═══ DATA SHOWN ═══

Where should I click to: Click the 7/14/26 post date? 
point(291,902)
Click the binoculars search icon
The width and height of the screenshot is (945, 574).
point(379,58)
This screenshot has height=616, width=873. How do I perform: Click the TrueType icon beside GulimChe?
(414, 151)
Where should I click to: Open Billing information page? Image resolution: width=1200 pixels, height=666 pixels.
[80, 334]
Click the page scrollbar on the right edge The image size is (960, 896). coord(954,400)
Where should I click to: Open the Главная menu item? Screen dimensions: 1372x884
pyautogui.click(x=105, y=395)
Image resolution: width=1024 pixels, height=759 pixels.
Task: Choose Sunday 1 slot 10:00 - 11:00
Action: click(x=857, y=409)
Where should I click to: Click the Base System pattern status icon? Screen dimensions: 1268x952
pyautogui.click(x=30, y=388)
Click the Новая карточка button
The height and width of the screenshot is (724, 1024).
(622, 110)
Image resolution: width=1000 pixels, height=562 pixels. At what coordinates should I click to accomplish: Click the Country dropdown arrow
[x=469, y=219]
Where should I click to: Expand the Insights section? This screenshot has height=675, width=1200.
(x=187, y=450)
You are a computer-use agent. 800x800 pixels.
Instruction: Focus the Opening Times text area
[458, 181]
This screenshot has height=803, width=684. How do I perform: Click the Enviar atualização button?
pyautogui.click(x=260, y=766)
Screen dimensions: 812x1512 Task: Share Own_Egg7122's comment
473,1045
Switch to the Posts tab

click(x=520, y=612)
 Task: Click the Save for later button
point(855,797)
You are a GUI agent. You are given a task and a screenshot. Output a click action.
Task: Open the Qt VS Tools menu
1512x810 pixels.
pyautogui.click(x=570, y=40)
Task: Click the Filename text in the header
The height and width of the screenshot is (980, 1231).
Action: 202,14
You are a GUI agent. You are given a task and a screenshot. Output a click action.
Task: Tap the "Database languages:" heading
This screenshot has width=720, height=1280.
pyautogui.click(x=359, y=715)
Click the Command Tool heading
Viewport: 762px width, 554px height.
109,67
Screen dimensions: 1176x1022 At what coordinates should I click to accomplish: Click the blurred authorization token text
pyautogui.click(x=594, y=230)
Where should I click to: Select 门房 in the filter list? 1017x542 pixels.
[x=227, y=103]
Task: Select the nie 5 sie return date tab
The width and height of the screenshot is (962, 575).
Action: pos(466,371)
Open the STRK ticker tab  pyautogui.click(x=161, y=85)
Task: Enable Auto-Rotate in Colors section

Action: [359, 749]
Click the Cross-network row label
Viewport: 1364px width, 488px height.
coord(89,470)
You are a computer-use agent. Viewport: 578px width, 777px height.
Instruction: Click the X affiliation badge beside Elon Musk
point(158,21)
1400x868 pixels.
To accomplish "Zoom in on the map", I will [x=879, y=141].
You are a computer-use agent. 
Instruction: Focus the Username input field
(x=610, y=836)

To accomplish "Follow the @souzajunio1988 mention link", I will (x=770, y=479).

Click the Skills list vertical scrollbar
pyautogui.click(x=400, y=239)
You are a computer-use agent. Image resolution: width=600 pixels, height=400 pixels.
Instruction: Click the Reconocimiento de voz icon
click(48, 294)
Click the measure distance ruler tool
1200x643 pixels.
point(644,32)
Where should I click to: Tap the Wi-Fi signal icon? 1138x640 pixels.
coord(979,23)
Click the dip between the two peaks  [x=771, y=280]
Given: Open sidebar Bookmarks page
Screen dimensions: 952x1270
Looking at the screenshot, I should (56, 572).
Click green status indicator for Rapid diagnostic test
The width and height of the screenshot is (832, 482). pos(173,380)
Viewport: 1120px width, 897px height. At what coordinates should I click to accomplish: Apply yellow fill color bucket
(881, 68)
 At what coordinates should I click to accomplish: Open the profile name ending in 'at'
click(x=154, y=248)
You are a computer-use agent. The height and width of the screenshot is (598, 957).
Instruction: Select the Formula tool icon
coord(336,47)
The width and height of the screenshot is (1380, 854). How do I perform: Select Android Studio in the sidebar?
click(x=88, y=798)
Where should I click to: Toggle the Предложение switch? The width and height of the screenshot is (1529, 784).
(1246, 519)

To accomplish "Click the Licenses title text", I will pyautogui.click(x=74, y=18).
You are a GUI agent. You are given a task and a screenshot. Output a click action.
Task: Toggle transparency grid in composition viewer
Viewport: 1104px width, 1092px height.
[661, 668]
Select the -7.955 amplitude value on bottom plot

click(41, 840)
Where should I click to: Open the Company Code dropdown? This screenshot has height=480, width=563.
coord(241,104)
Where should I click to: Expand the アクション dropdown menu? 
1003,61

═══

_EXERCISE_. Please set down the entire listing once more, exactly as it stands.

_WRITTEN ANSWER_.
Where should I click to: Click the 7/14/26 post date? 
point(291,902)
Click the binoculars search icon
The width and height of the screenshot is (945, 574).
point(379,58)
This screenshot has height=616, width=873. How do I perform: Click the TrueType icon beside GulimChe?
(414, 151)
Where should I click to: Open Billing information page? Image resolution: width=1200 pixels, height=666 pixels.
[80, 334]
Click the page scrollbar on the right edge The image size is (960, 896). coord(954,400)
Where should I click to: Open the Главная menu item? Screen dimensions: 1372x884
pyautogui.click(x=105, y=395)
Image resolution: width=1024 pixels, height=759 pixels.
Task: Choose Sunday 1 slot 10:00 - 11:00
Action: click(x=857, y=409)
Where should I click to: Click the Base System pattern status icon? Screen dimensions: 1268x952
pyautogui.click(x=30, y=388)
Click the Новая карточка button
The height and width of the screenshot is (724, 1024).
(622, 110)
Image resolution: width=1000 pixels, height=562 pixels. At what coordinates should I click to accomplish: Click the Country dropdown arrow
[x=469, y=219]
Where should I click to: Expand the Insights section? This screenshot has height=675, width=1200.
(x=187, y=450)
You are a computer-use agent. 800x800 pixels.
Instruction: Focus the Opening Times text area
[458, 181]
This screenshot has height=803, width=684. How do I perform: Click the Enviar atualização button?
pyautogui.click(x=260, y=766)
Screen dimensions: 812x1512 Task: Share Own_Egg7122's comment
473,1045
Switch to the Posts tab

click(x=520, y=612)
 Task: Click the Save for later button
point(855,797)
You are a GUI agent. You are given a task and a screenshot. Output a click action.
Task: Open the Qt VS Tools menu
1512x810 pixels.
pyautogui.click(x=570, y=40)
Task: Click the Filename text in the header
The height and width of the screenshot is (980, 1231).
Action: 202,14
You are a GUI agent. You are given a task and a screenshot. Output a click action.
Task: Tap the "Database languages:" heading
This screenshot has width=720, height=1280.
pyautogui.click(x=359, y=715)
Click the Command Tool heading
Viewport: 762px width, 554px height.
109,67
Screen dimensions: 1176x1022 At what coordinates should I click to accomplish: Click the blurred authorization token text
pyautogui.click(x=594, y=230)
Where should I click to: Select 门房 in the filter list? 1017x542 pixels.
[x=227, y=103]
Task: Select the nie 5 sie return date tab
The width and height of the screenshot is (962, 575).
Action: pos(466,371)
Open the STRK ticker tab  pyautogui.click(x=161, y=85)
Task: Enable Auto-Rotate in Colors section

Action: [359, 749]
Click the Cross-network row label
Viewport: 1364px width, 488px height.
coord(89,470)
You are a computer-use agent. Viewport: 578px width, 777px height.
Instruction: Click the X affiliation badge beside Elon Musk
point(158,21)
1400x868 pixels.
To accomplish "Zoom in on the map", I will [x=879, y=141].
You are a computer-use agent. 
Instruction: Focus the Username input field
(x=610, y=836)

To accomplish "Follow the @souzajunio1988 mention link", I will (x=770, y=479).

Click the Skills list vertical scrollbar
pyautogui.click(x=400, y=239)
You are a computer-use agent. Image resolution: width=600 pixels, height=400 pixels.
Instruction: Click the Reconocimiento de voz icon
click(48, 294)
Click the measure distance ruler tool
1200x643 pixels.
point(644,32)
Where should I click to: Tap the Wi-Fi signal icon? 1138x640 pixels.
coord(979,23)
Click the dip between the two peaks  [x=771, y=280]
Given: Open sidebar Bookmarks page
Screen dimensions: 952x1270
Looking at the screenshot, I should (56, 572).
Click green status indicator for Rapid diagnostic test
The width and height of the screenshot is (832, 482). pos(173,380)
Viewport: 1120px width, 897px height. At what coordinates should I click to accomplish: Apply yellow fill color bucket
(881, 68)
 At what coordinates should I click to accomplish: Open the profile name ending in 'at'
click(x=154, y=248)
You are a computer-use agent. The height and width of the screenshot is (598, 957).
Instruction: Select the Formula tool icon
coord(336,47)
The width and height of the screenshot is (1380, 854). How do I perform: Select Android Studio in the sidebar?
click(x=88, y=798)
Where should I click to: Toggle the Предложение switch? The width and height of the screenshot is (1529, 784).
(1246, 519)

To accomplish "Click the Licenses title text", I will pyautogui.click(x=74, y=18).
You are a GUI agent. You are given a task and a screenshot. Output a click action.
Task: Toggle transparency grid in composition viewer
Viewport: 1104px width, 1092px height.
[661, 668]
Select the -7.955 amplitude value on bottom plot

click(41, 840)
Where should I click to: Open the Company Code dropdown? This screenshot has height=480, width=563.
coord(241,104)
Where should I click to: Expand the アクション dropdown menu? 
1003,61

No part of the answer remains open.